Partner merytoryczny: Eleven Sports

Polscy skoczkowie zawodzą, ale Thomas Thurnbichler zachowuje spokój. Jest kadra na kolejne zawody

W przeciętnej, by nie powiedzieć słabej obsadzie, odbyły się w Wiśle konkursy Letniego Grand Prix. Polscy skoczkowie nie pokazali w nich nic, co miałoby świadczyć o tym, że kłopoty z poprzedniej zimy są już za nimi. Zawiedli nasi najlepsi zawodnicy, ale za to z dobrej strony pokazali się Paweł Wąsek i Jakub Wolny. Thomas Thurnbichler, trener kadry zachowuje jednak spokój.

Thomas Thurnbichler
Thomas Thurnbichler/Grzegorz Momot/PAP

Najlepszym miejscem polskiego zawodnika w ciągu całego weekendu ze skokami w Wiśle była siódma pozycja Pawła Wąska. W "10" był jeszcze Dawid Kubacki i Aleksander Zniszczoł.

Po raz pierwszy od 2011 roku żaden polski zawodnik nie stanął na podium LGP w Wiśle, co wcale nie jest dobrą informacją.

Dawid Kubacki: To, co zrobiłem, było normalne i każdy postąpiłby tak samo/Polsat Sport/Polsat Sport

To zaskoczyło Thomasa Thuenbichlera. Najlepsi skoczkowie zamiast startować będą trenować

Najważniejsze jest jednak to, że do zimy pozostają jeszcze nieco ponad dwa miesiące. To wtedy Biało-Czerwoni mają być konkurencji dla innych, choć od lat przyzwyczaili nas też do tego, że błyszczeli także latem.

 Teraz jednak zamiast na walce o podia, skupiają się na powiększeniu kwoty startowej, bo w niedzielnym konkursie w Wiśle mogliśmy wystawić tylko czterech zawodników, czego już dawno nie było.

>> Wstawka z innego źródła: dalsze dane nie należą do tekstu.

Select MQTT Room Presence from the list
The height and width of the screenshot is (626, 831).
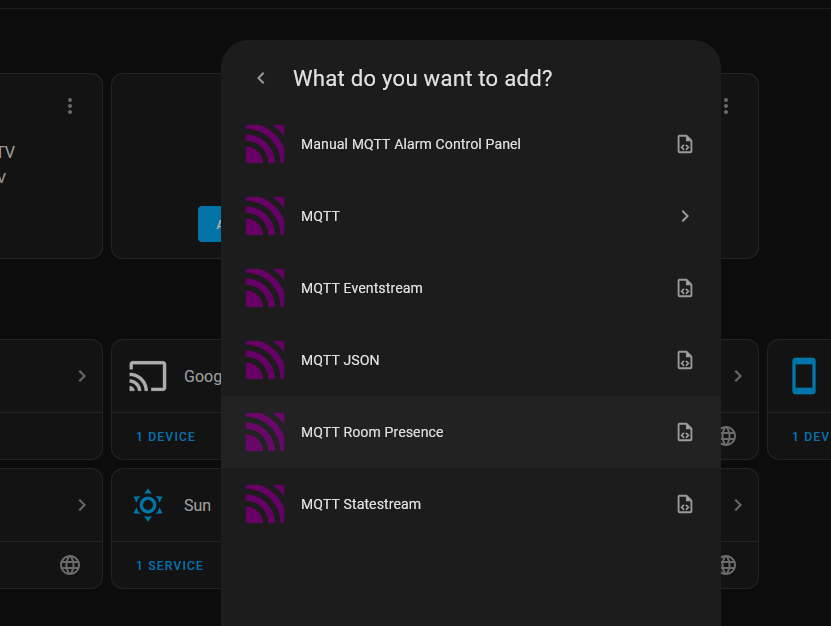(x=372, y=432)
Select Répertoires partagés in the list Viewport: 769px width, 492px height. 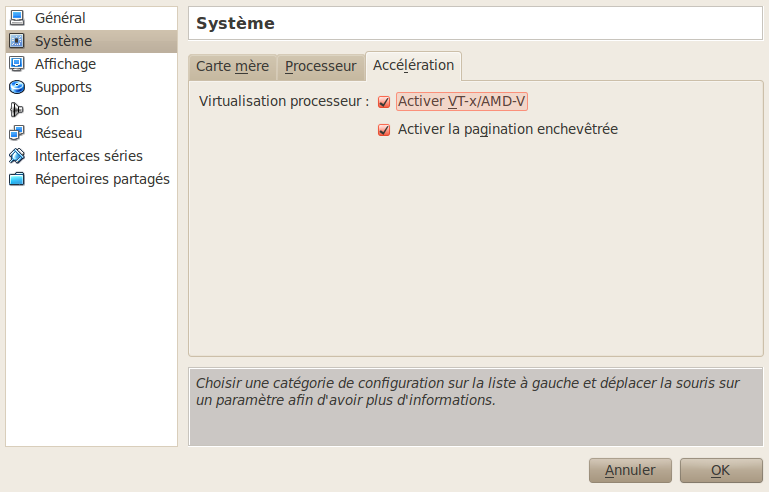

- To było interesujące, bo skoczkowie, którzy wcale nie byli najlepsi na treningach, potrafili pokazać dobre skoki w zawodach. Zdobyliśmy ważne punkty do listy rankingowej potrzebne nam do powiększenia kwoty startowej. To był ważny weekend dla Pawła Wąska i Jakuba Wolnego, bo oni potrzebują łapać pewność siebie w zawodach. I to im się tutaj udało - to była pierwsza na gorąco analiza Thomasa Thurnbichlera, trenera polskiej kadry, po zawodach.

Na pewno wiele pracy czeka naszych najlepszych skoczków. Przede wszystkim Kubackiego, który potrzebuje stabilizacji, bo na razie wychodzi mu jeden-dwa skoki na trzy.

Na ten moment jestem jestem spokojny. Mamy dopiero połowę września, a dla mnie, ale też dla skoczków, jest jasne, co mamy robić

~ przyznał austriacki szkoleniowiec polskiej kadry.

Zapytany o to, czy problemem jest brak porównania na tym etapie do: Austriaków, Niemców, czy Słoweńców, odparł: - Mieliśmy kilka możliwości porównania się. Podobnie zresztą, jak Kamil, który sprawdzał się z Niemcami i Austriakami i wyglądał całkiem dobrze. Porównania latem nie mają wielkiego sensu, bo liczy się i tak to, co jest zimą.

Thurnbichler przyznał, że jednak ostatnie konkursy LGP w Klingenthal będą już miały znaczenie. One pokażą już siłę poszczególnych ekip i będzie to zapowiedź tego, czego możemy spodziewać się zimą.

- Tam spodziewamy się na starcie wszystkich najlepszych. Zobaczymy wówczas, kto jest w jakim miejscu. Latem wszystkie ekipy wiele testują i przygotowują sprzęt do zimy. Zawody w Klingenthal to miejsce, kiedy ten proces będzie już mocno zaawansowany i tam wiele się wyjaśni - mówił Austriak.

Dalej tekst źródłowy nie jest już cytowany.